Продолжается подписка на наши издания! Вы не забыли подписаться?

Основные этапы развития понятия коррупции

Ванцев В.А., к.ю.н., ген. директор
Международного аэропорта «Внуково»

Исследование периодизации развития современного понятия коррупции не только служит лучшему пониманию этиологии коррупции, совершенствованию нормативно-правовых определений данного понятия в национальном и международном законодательстве, но и позволяет «увидеть» новые тенденции в изменении социальной оценки самого явления. Последнее обстоятельство обычно (за редким исключением) недооценивается в современных исследованиях по проблемам борьбы с коррупцией. Однако, на наш взгляд, сегодня уже нельзя не замечать, что человечество достигло некоей критической точки в выборе наиболее эффективной модели борьбы с коррупцией. В конечном счете, как показывает проведенный нами анализ, — это выбор между борьбой с коррупцией в ее предельно широком и предельно узком понимании. «Золотая середина» в этом поиске, по-видимому, еще не скоро определится.

Изучение доступных нам источников показывает, что процесс формирования современного понятия коррупции охватывает несколько тысячелетий в истории цивилизации.
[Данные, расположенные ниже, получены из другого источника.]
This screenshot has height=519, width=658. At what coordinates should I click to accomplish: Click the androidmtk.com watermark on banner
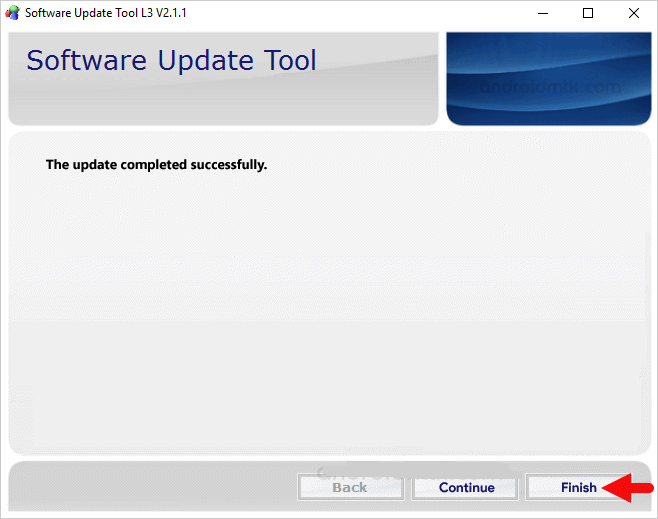pyautogui.click(x=549, y=87)
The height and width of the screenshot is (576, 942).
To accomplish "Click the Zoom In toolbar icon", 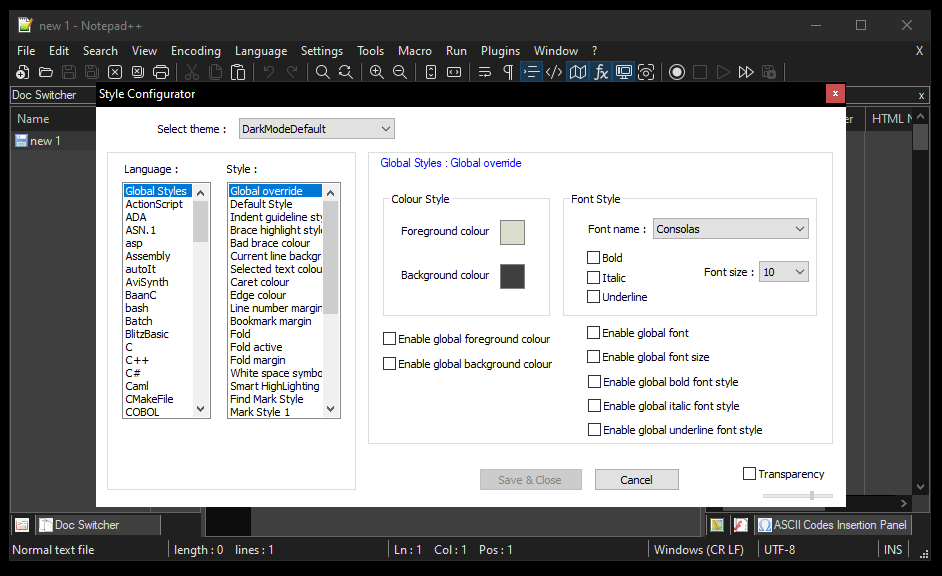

Одно из первых упоминаний о коррупции чиновников, как указывают отдельные исследователи, можно встретить в архивах Древнего Вавилона (вторая половина XXIV в. до н. э.), а позднее (XIX в. до н. э.) и в знаменитых Законах вавилонского царя Хаммурапи:

«§ 5.Если судья разобрал дело, вынес решение и изготовил документ с печатью, а затем решение свое изменил, то этого судью следует изобличить в изменении решения, которое он постановил, и исковую сумму, имевшуюся в этом деле, он должен уплатить в двенадцатикратном размере; кроме того, в собрании его должны согнать с его судейского кресла, и он не должен возвращаться и заседать вместе с судьями в суде.
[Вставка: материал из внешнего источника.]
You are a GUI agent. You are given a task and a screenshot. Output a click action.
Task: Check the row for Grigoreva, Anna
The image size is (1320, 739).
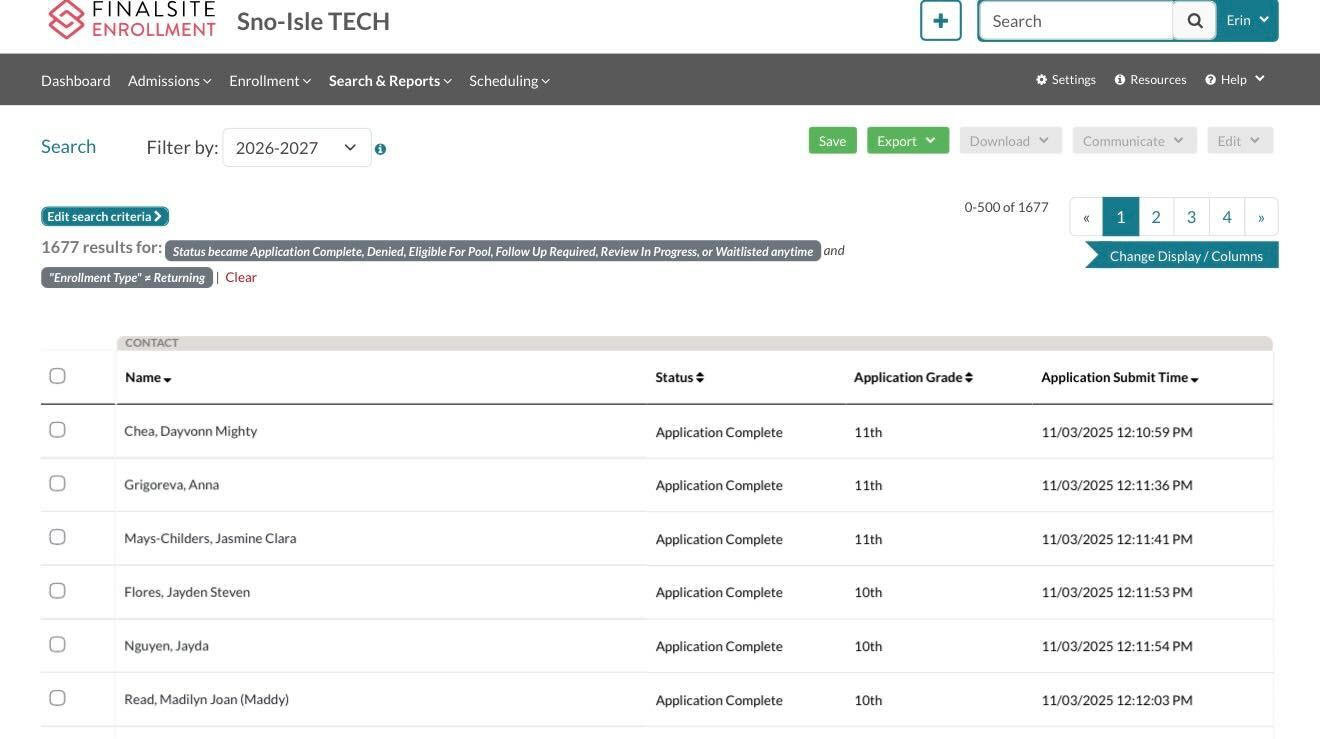[57, 482]
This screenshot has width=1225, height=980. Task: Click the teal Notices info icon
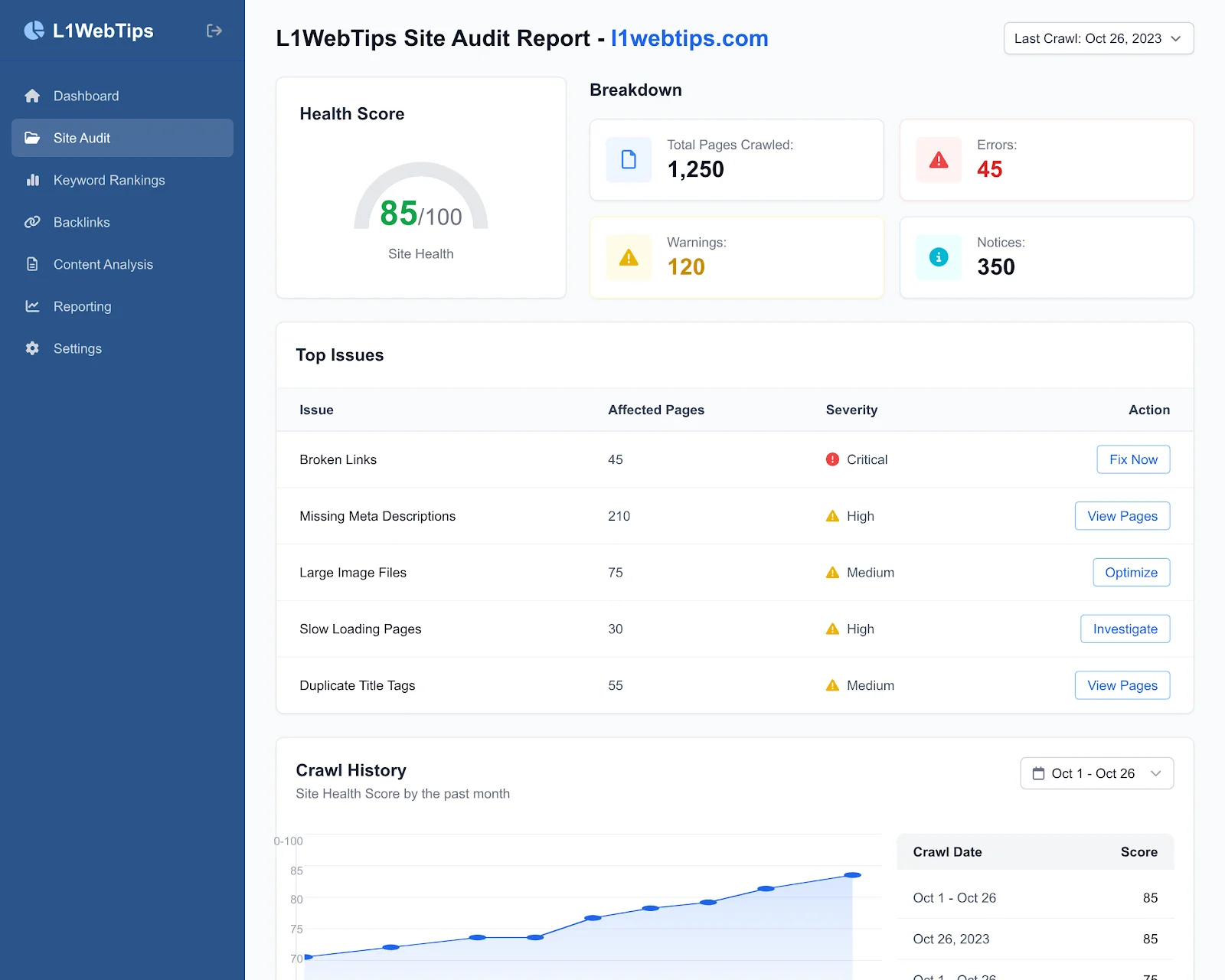[x=939, y=258]
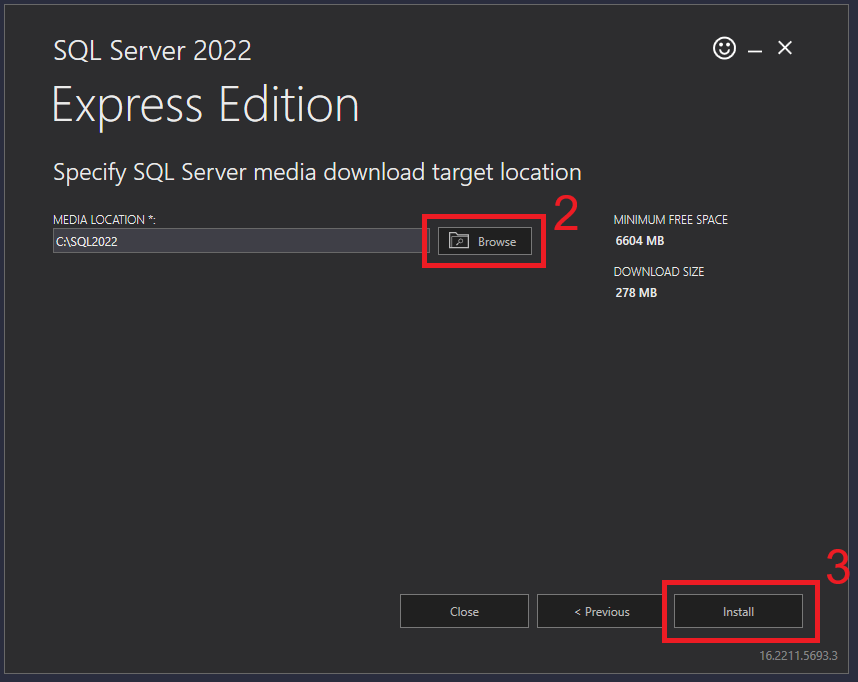The width and height of the screenshot is (858, 682).
Task: Go back using the Previous button
Action: (x=601, y=611)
§ 6. Если человек украл имущество бога или дворца, то этот человек должен быть убит; а также тот, который принял из его рук краденое, должен быть убит».

Если в первом случае (§ 5) при толковании могут возникать сомнения в возможности отнесения описанной формы судейского произвола (отступление от правила неизменяемости судебного решения после вступления его в силу решения суда) к коррупции, то во втором (§ 6) речь, безусловно, идет о коррупционных преступлениях — должностном хищении (в интерпретации современного уголовного законодательства) и «отмывании» имущества, приобретенного в результате коррупционного преступления. Одинаковая оценка степени общественной опасности названных коррупционных преступлений представляется нам совершенно обоснованной. Кроме того, совместное размещение в тексте закона соответствующих норм указывает на тождественную природу названных преступлений (во всяком случае, в восприятии древнего законодателя). Современный законодатель последнему обстоятельству обычно не уделяет должного внимания. В частности, легализация (отмывание) денег, полученных в результате совершения коррупционного преступления, не была включена в перечень коррупционных преступлений, приведенный в проекте Федерального закона «О борьбе с коррупцией».
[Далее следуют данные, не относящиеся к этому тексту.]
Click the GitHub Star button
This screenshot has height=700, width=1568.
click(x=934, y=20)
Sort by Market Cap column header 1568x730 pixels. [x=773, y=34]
Вместе с тем, нельзя не обратить внимания на то, что современные исследователи не располагают доказательствами существования в период ранней государственности не только собственно термина «коррупция» (что вполне понятно с лингвистической точки зрения), но и какого-либо эквивалента этому термину. Общее понятие коррупции еще только «вызревало» в этот период, отражаясь в общественном сознании и официальных документах преимущественно в виде неких частных понятий.

Качественный скачок произошел, по-видимому, значительно позже.

В Древней Греции уже использовался терминологический эквивалент коррупции, хотя и весьма «размытый». Коррумпировать — это, прежде всего, повреждать желудок плохой пищей, портить воду, жечь имущество, расточать состояние, и уже затем — приводить в упадок нравы, губить свободу, развращать молодежь, подкупать отдельного человека или народ в целом.

В величайшем памятнике Древнего Рима термин "corrumpere" уже привычно используется в значениях менять за деньги показания в суде и подкупать судью:

«Таблица IX. 3. Авл. Геллий, Аттические ночи, XX. 17: Неужели ты будешь считать суровым постановление закона, карающее смертною казнью того судью или посредника, которые были назначены при судоговорении [для разбирательства дела] и были уличены в том, что приняли денежную мзду по [этому] делу?)».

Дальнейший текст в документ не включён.